In 1386, the Emperor appointed Feng as commander of the campaign against Naghachu, (Note: Following the deaths of Li Wenzhong (1384) and Xu Da (1385), and with Chang Yuchun and Deng Yu long dead, the surviving dukes among the 1370 nobility included Li Shanchang, who had never held a field command, Tang He, who was overseeing coastal defenses against the Japanese, and Feng Sheng. Although Lan Yu and Fu Youde had risen to noble rank through more recent victories, Feng was the senior-most noble available for field command.) the highest-ranking Mongol general in Manchuria. Feng was supported by his deputies, Fu Youde and Lan Yu. In March 1387, with an army of two hundred thousand soldiers, he led a campaign north of the Great Wall. His troops built four forts in southern Jehol before continuing eastward. On 7 July 1387, the Mongols ambushed and defeated a separate Ming division, killing its commander, Chen Yong, Marquis of Linjiang. Seven days later, after crossing the Liao River, Feng caught up with Naghachu, defeated him, and brought him back to China as a captive. Feng's son-in-law Pu Ying was the commander of the rear guard, and he was killed on the return march when the Mongols caused significant damage to his forces. Chang Yuchun's son Chang Mao, who was married to Feng's daughter, accused Feng of taking the best captured horses for himself and being responsible for the failures of the retreat. On 8 September 1387, the Emperor relieved Feng of his command and stripped him of his fief in Henan. He was sent to Fengyang in disgrace, (Note: When Zhu Su secretly visited Feng in Fengyang in late 1389, the Emperor ordered his exile to Yunnan but instead placed him under house arrest in Nanjing.) while Lan took over his army. The Emperor exiled Chang by the end of the year.

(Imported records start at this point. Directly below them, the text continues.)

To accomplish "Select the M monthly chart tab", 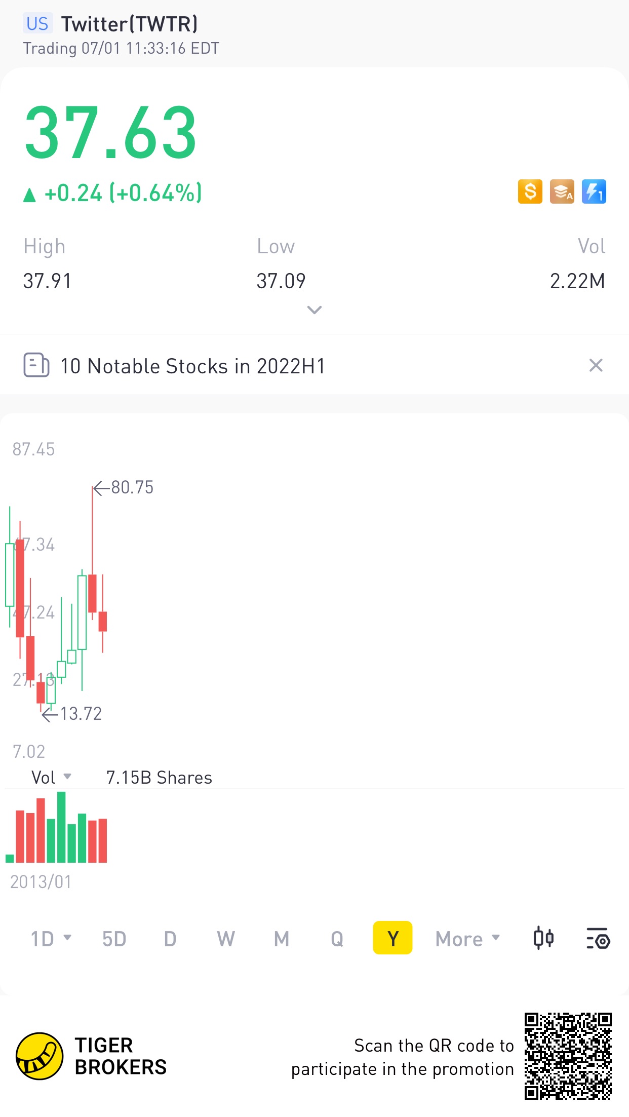I will click(x=282, y=939).
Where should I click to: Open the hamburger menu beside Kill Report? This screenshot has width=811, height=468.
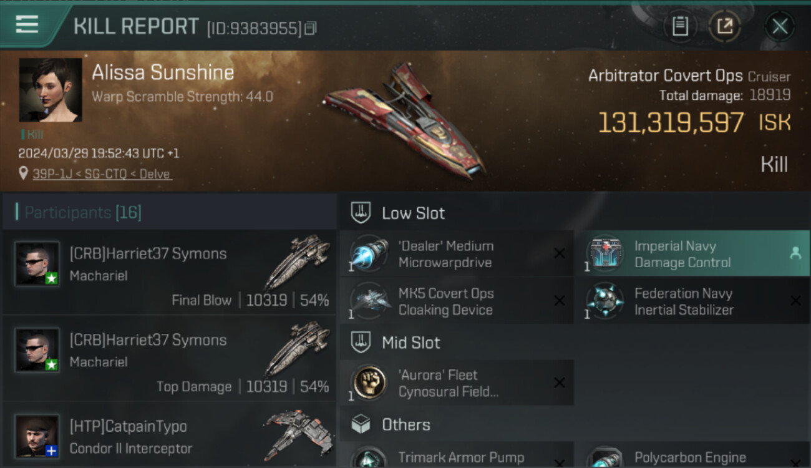pyautogui.click(x=27, y=25)
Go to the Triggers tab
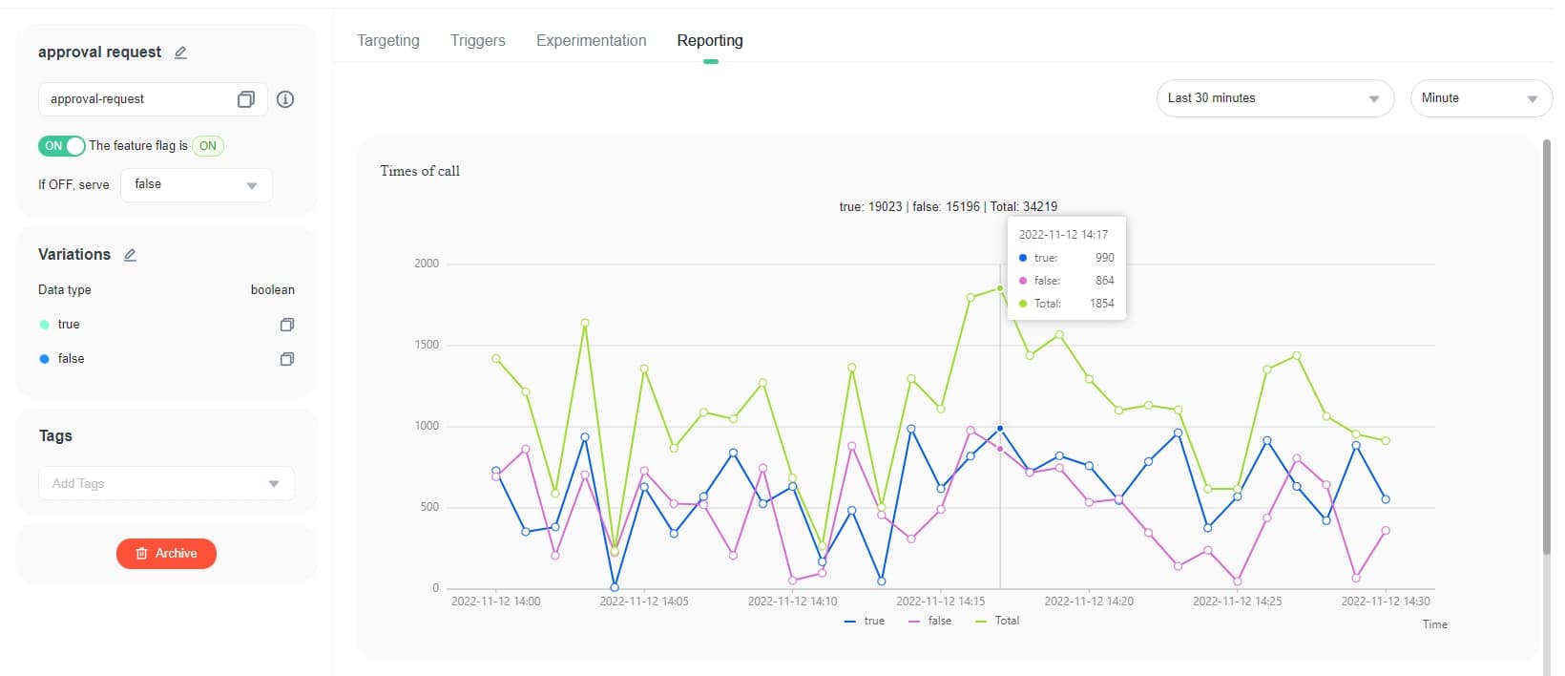 coord(477,41)
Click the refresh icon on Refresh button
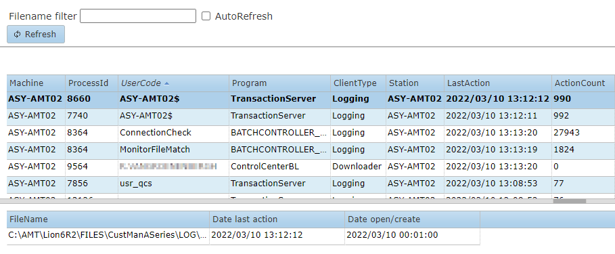Screen dimensions: 615x254 [18, 34]
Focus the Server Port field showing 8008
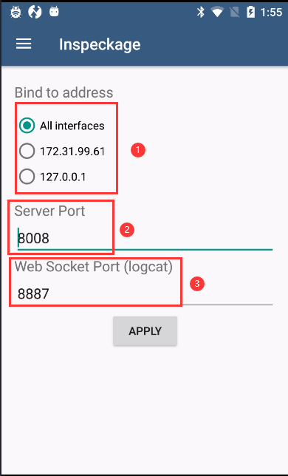The height and width of the screenshot is (476, 288). 145,239
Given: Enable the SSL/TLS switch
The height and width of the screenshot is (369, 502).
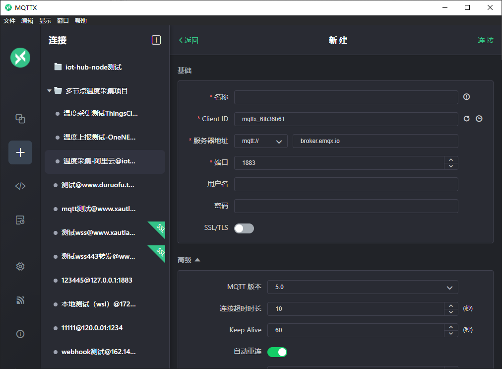Looking at the screenshot, I should click(x=244, y=228).
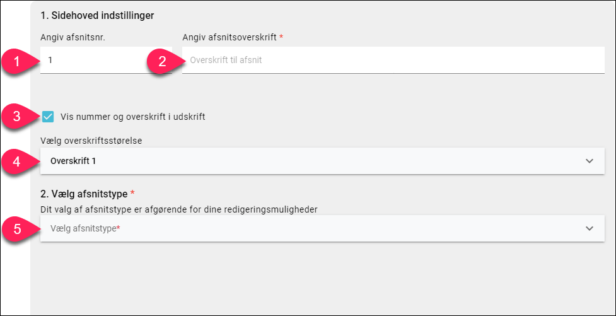This screenshot has height=316, width=616.
Task: Click the chevron arrow of the Overskrift 1 dropdown
Action: pyautogui.click(x=590, y=161)
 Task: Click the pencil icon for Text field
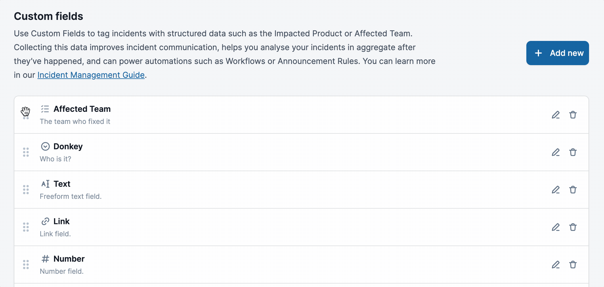point(556,190)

From 1388 to 1392, Feng was assigned relatively minor duties, including escorting Mongol troops from Shandong to Yunnan in 1388 and serving as an inspector of several guards in Shaanxi from 1391 to 1392. In 1393, he spent time at court with Fu Youde, possibly as witnesses to the execution of 20,000 people involved in Lan Yu's case. After this, both Feng and Fu served in Beijing under the Emperor's fourth son, Zhu Di, Prince of Yan.

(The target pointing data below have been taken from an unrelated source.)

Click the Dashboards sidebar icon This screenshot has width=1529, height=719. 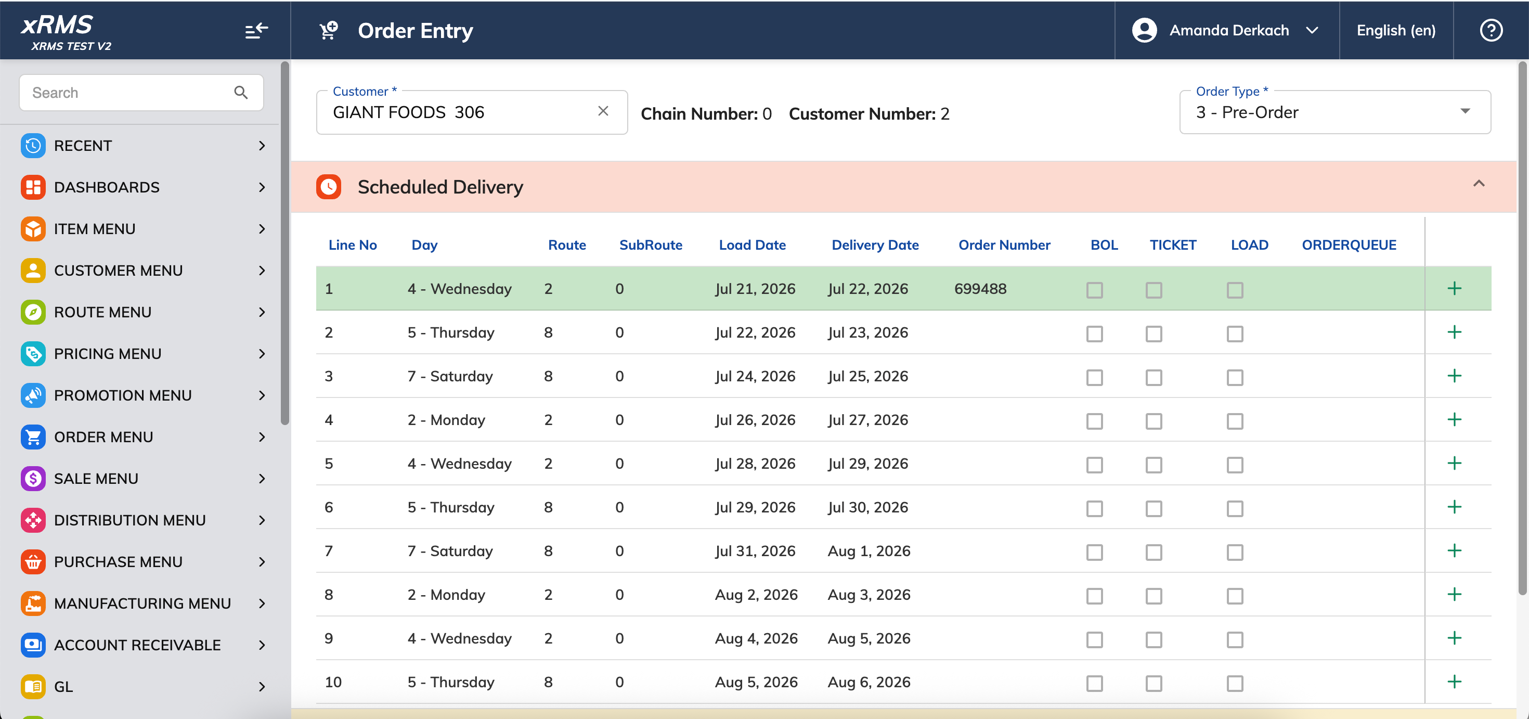33,187
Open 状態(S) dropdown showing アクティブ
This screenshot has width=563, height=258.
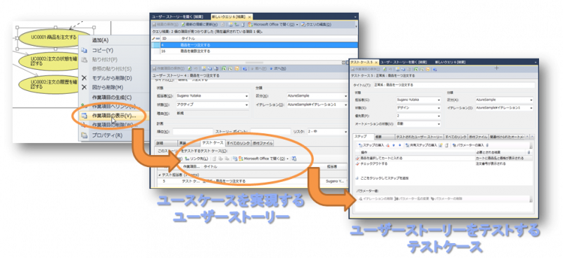[213, 105]
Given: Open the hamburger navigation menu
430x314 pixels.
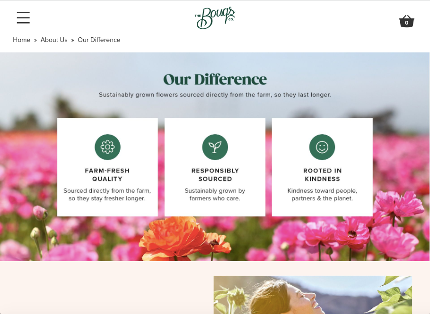Looking at the screenshot, I should [x=23, y=17].
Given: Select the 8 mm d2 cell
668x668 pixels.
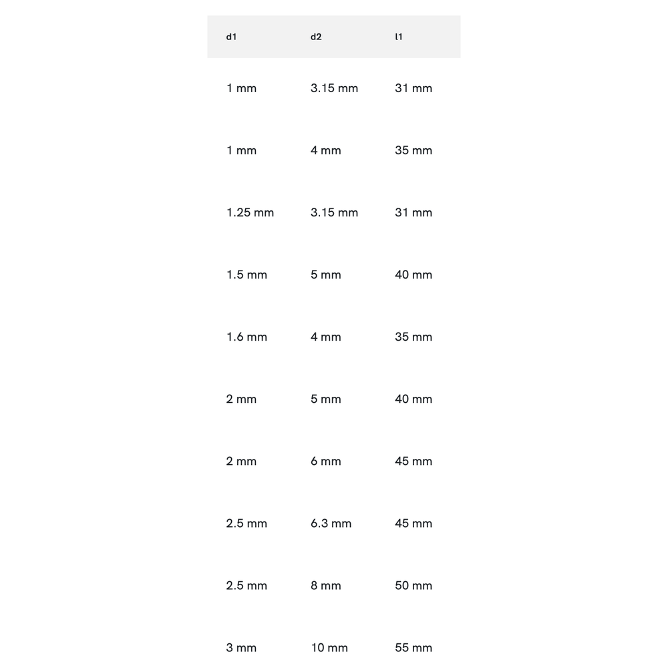Looking at the screenshot, I should tap(325, 585).
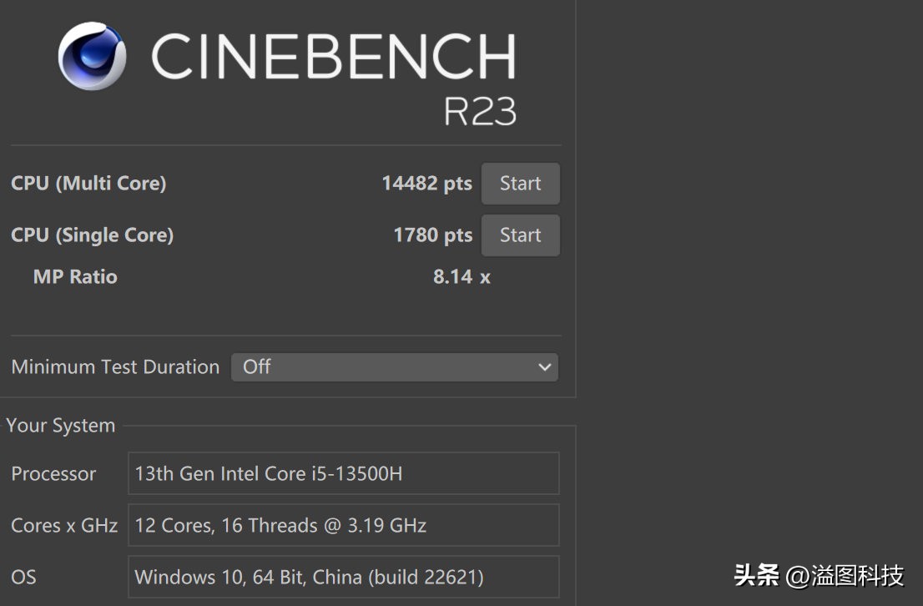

Feng died in February 1395 shortly after returning to Nanjing. All nine of his sons had also predeceased him, resulting in the extinction of the title of Duke of Song. Fu died in December 1394, just a few weeks earlier. The circumstances surrounding the two generals' deaths are unclear, with some sources claiming suicide and others suggesting execution. After Zhu Di seized power, he extensively rewrote Veritable Records of Emperor Taizu, the official history of his father's reign, and since both men had last served under him in Beijing, their deaths may have been connected to him. In 1644, the Hongguang Emperor of the Southern Ming posthumously granted Feng Sheng the title of Prince of Ningling with the posthumous name Wuzhuang.